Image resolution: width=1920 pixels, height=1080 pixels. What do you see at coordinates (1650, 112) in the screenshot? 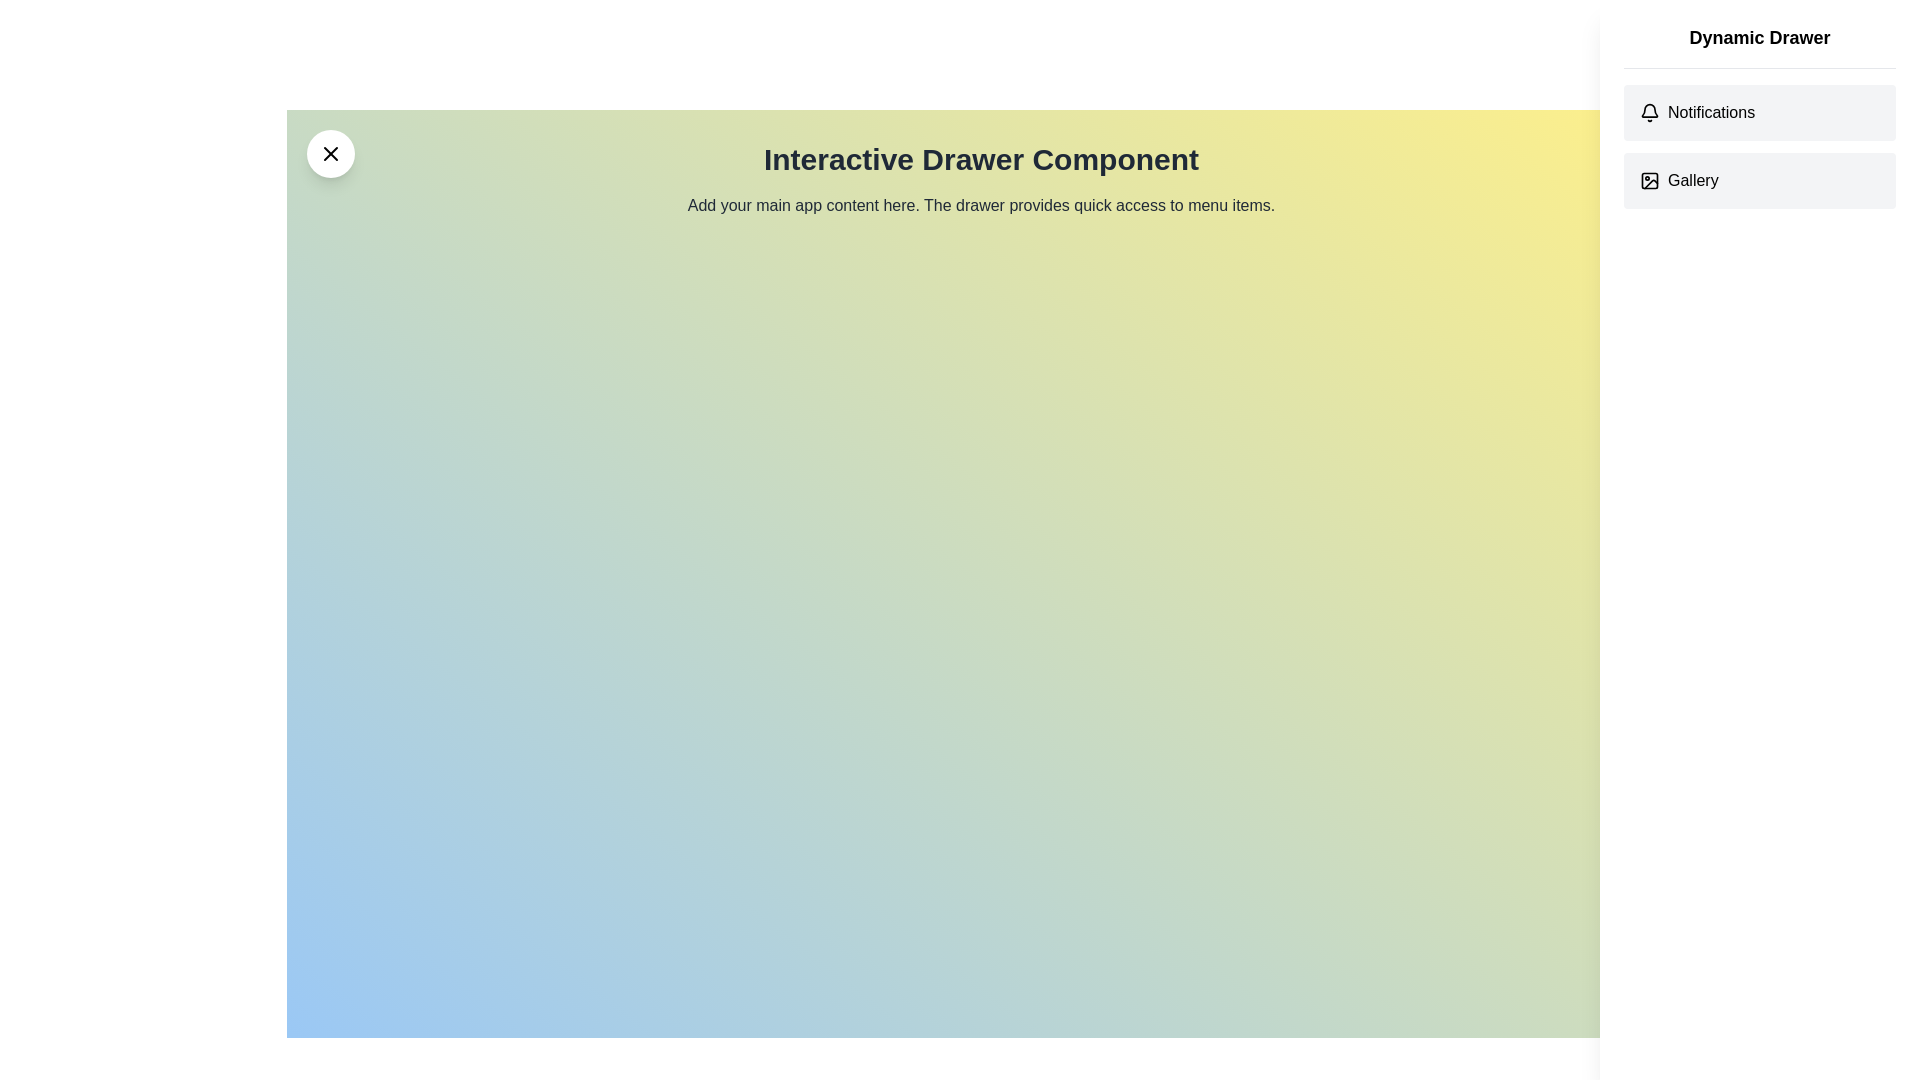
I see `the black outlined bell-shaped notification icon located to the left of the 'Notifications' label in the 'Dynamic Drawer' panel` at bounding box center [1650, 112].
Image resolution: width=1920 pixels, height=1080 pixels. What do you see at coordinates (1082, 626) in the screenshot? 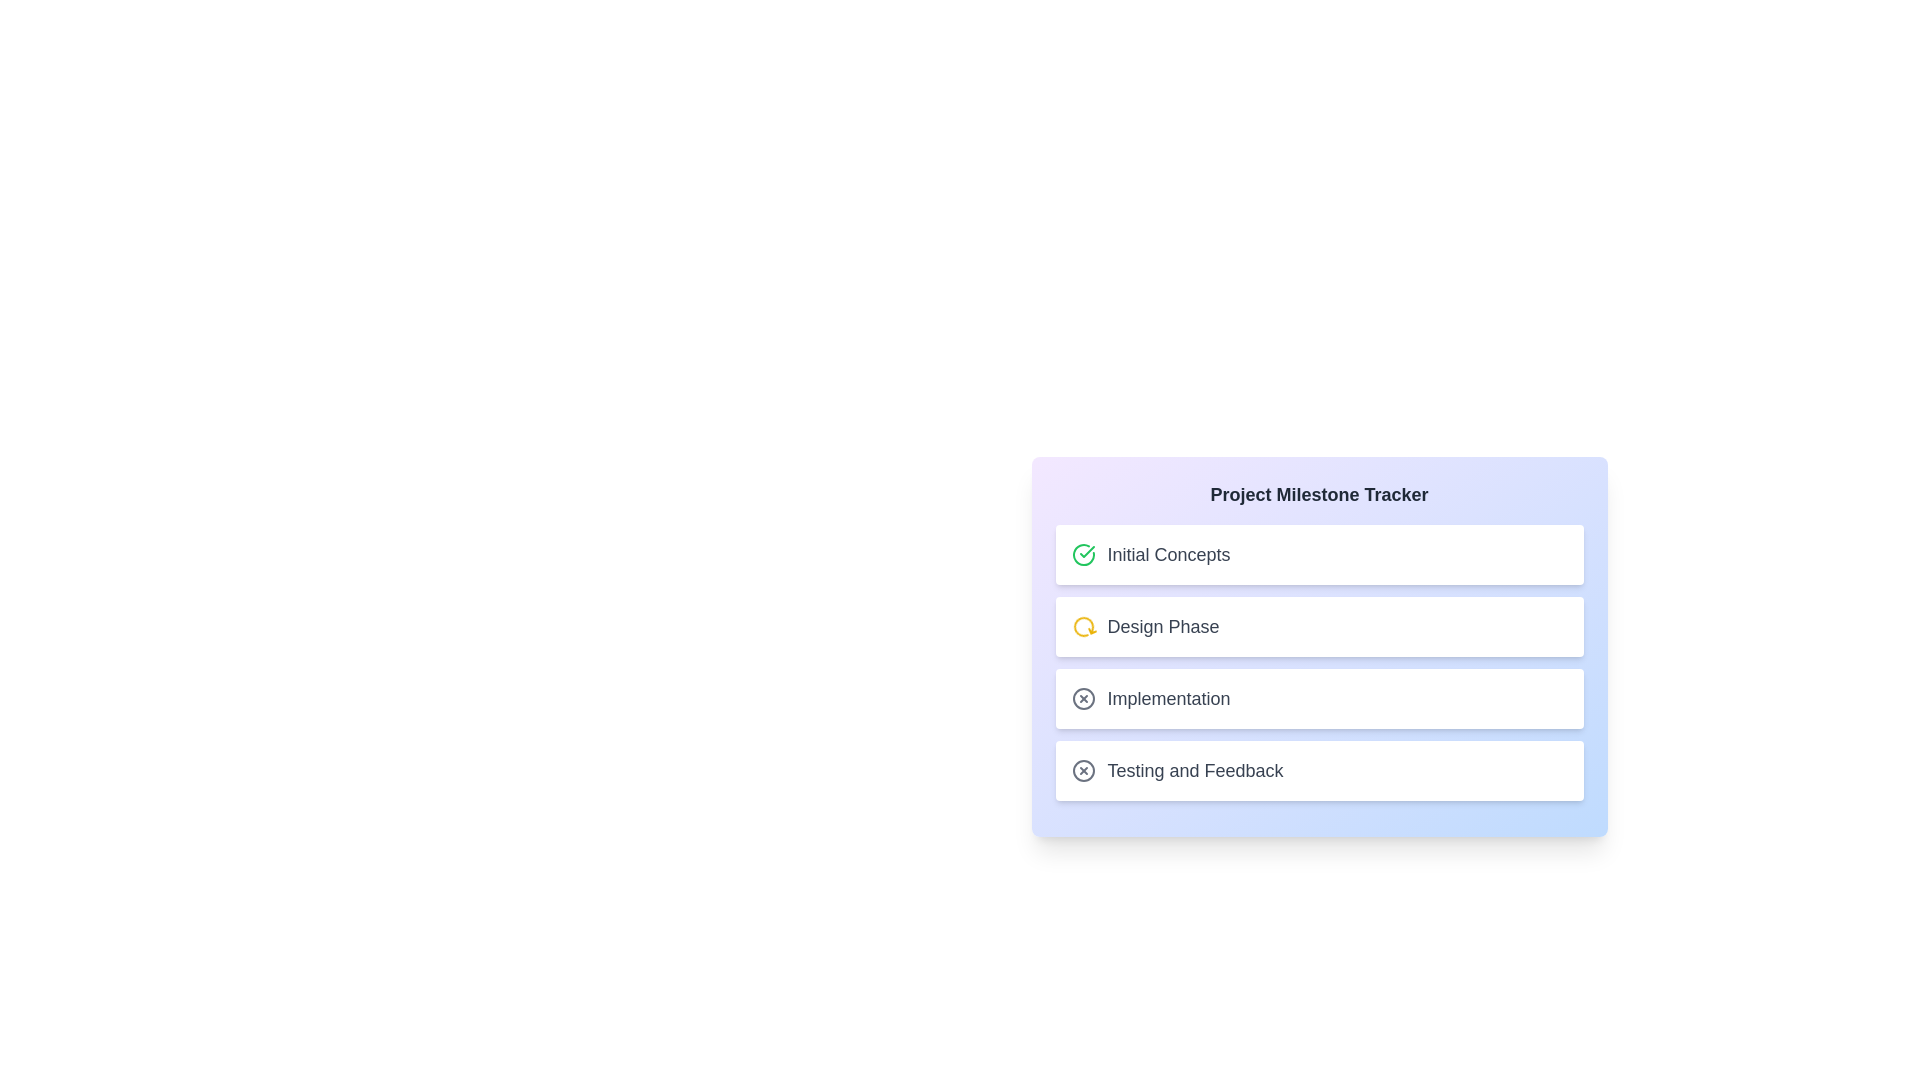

#####

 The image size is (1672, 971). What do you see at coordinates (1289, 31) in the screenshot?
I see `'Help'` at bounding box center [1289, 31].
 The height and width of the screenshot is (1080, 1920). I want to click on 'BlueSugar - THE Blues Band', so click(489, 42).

#####

# SHORT PROBLEM
Starting at the line containing "The image size" and ending at the line containing "The height and", write out those lines of the listing again with "coordinates" changed to "position" and nothing else altered.

# FINAL ANSWER
 The image size is (1672, 971). What do you see at position (1289, 31) in the screenshot?
I see `'Help'` at bounding box center [1289, 31].
 The height and width of the screenshot is (1080, 1920). I want to click on 'BlueSugar - THE Blues Band', so click(489, 42).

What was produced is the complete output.